On 6 July 2011, she was with her training partner and fellow cyclist Diego Tamayo in fine weather conditions on a road between Appiano Gentile and Lurate Caccivio to the north of Milan when a friend driver struck her at around 10:45 local time. According to Tamayo, Hibberd was about 50 m behind when the female driver of the car steered left and hit her Hibberd. Her riding helmet had come off in the impact and she was killed instantly. Tamayo attempted resuscitation before paramedics arrived by helicopter to tend to Hibberd. On 29 July she was given a funeral at the Ashgrove Baptist Church in Brisbane attended by her family and friends.

==Legacy==
The organisers of the 2011 Giro d'Italia Femminile cancelled the podium ceremony for its sixth stage out of respect for Hibberd. The competing Australian riders planned to wear black arm bands in Hibberd's memory and they requested a moment of silence be observed to remember her before the seventh stage began.

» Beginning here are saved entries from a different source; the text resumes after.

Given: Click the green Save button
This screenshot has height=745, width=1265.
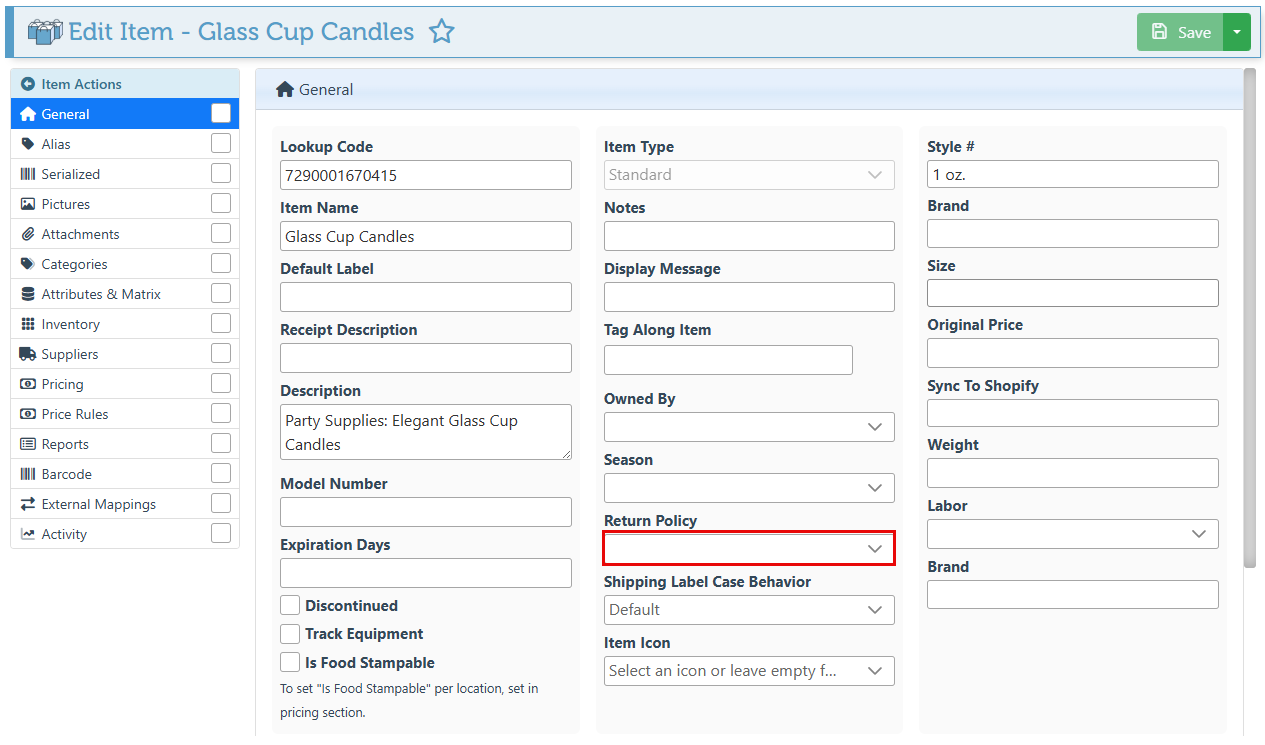Looking at the screenshot, I should pyautogui.click(x=1180, y=32).
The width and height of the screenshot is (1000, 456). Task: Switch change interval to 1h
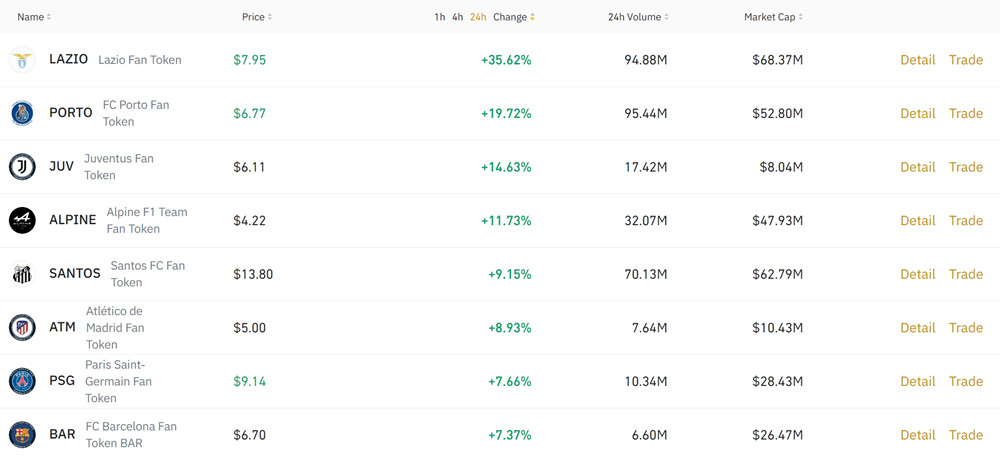[x=439, y=17]
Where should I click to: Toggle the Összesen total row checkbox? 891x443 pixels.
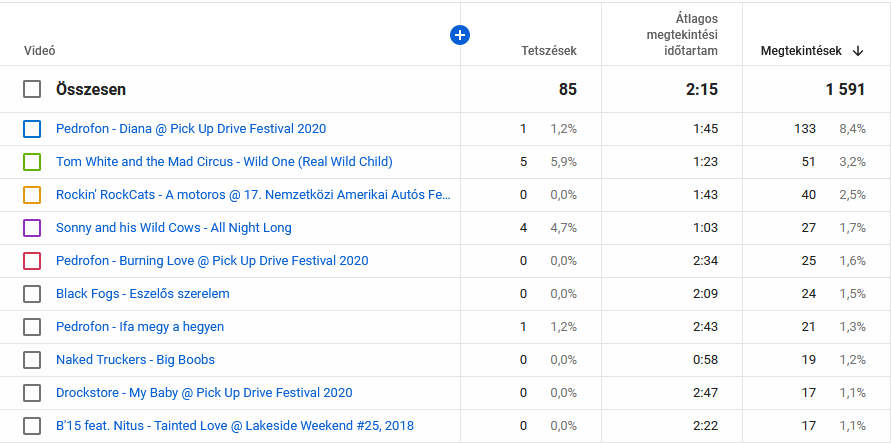coord(32,90)
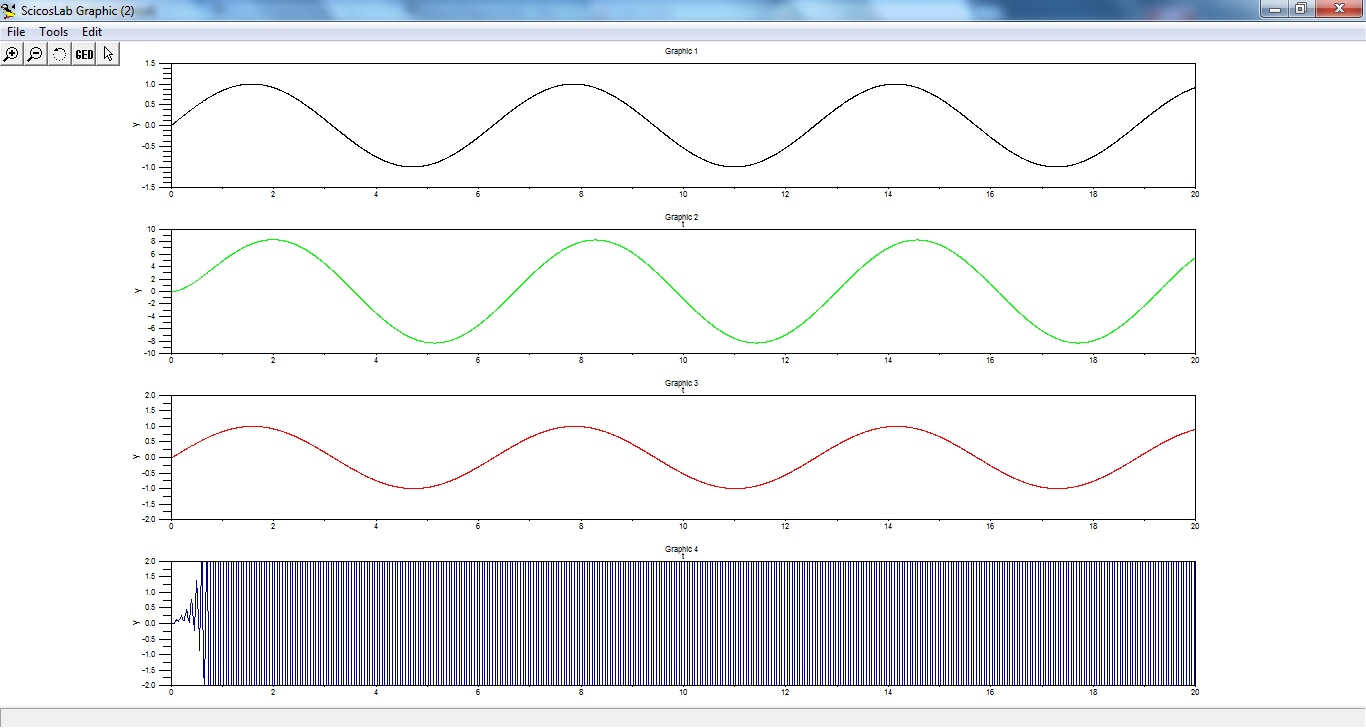This screenshot has height=728, width=1366.
Task: Select the Zoom Out magnifier tool
Action: (x=35, y=54)
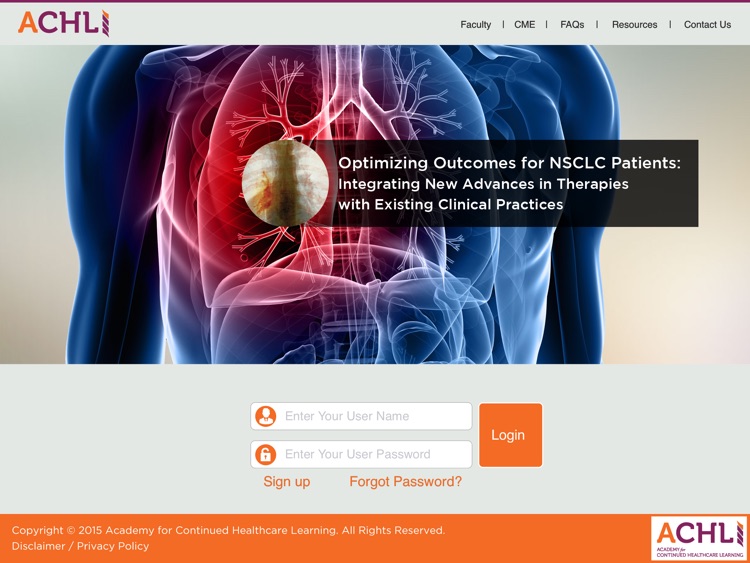Open the Privacy Policy footer link
This screenshot has width=750, height=563.
click(113, 546)
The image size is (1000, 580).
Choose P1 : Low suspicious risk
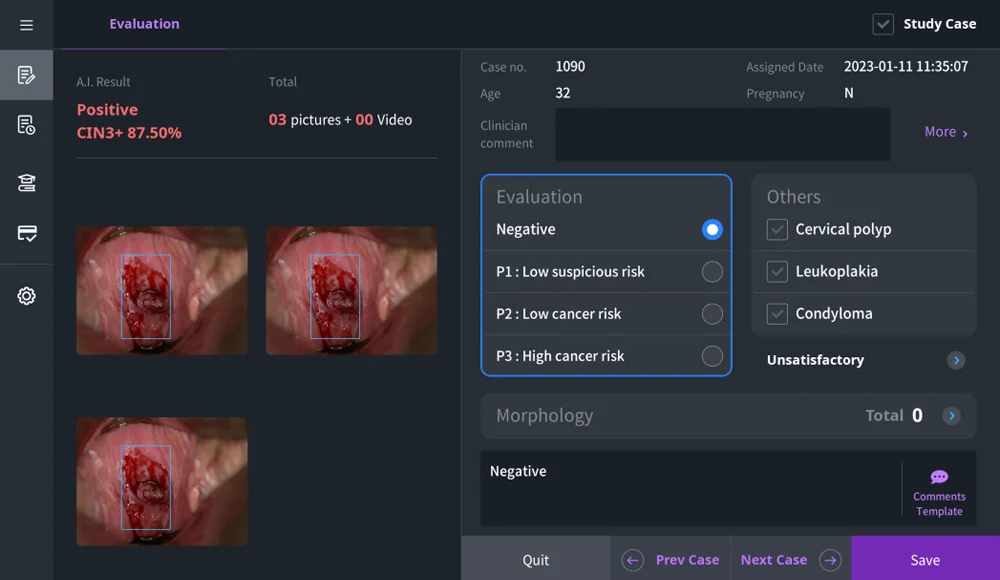tap(712, 272)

The Carly Hibberd Memorial Trophy was established by her first coach David Budden after Hibberd's father consented to the idea to honour "a tenacious female rider" in 2012. It is awarded after the Toowoomba BMX Club's open day by her parents who deem on the best rider who won the award on merit. On 20 January 2015, Toowoomba Regional Council voted unanimously to name a park in its "Cycling Estate" located on Nelson Street, Kearneys Spring after Hibberd following lobbying by Budden for additional memorialisation of the cyclist.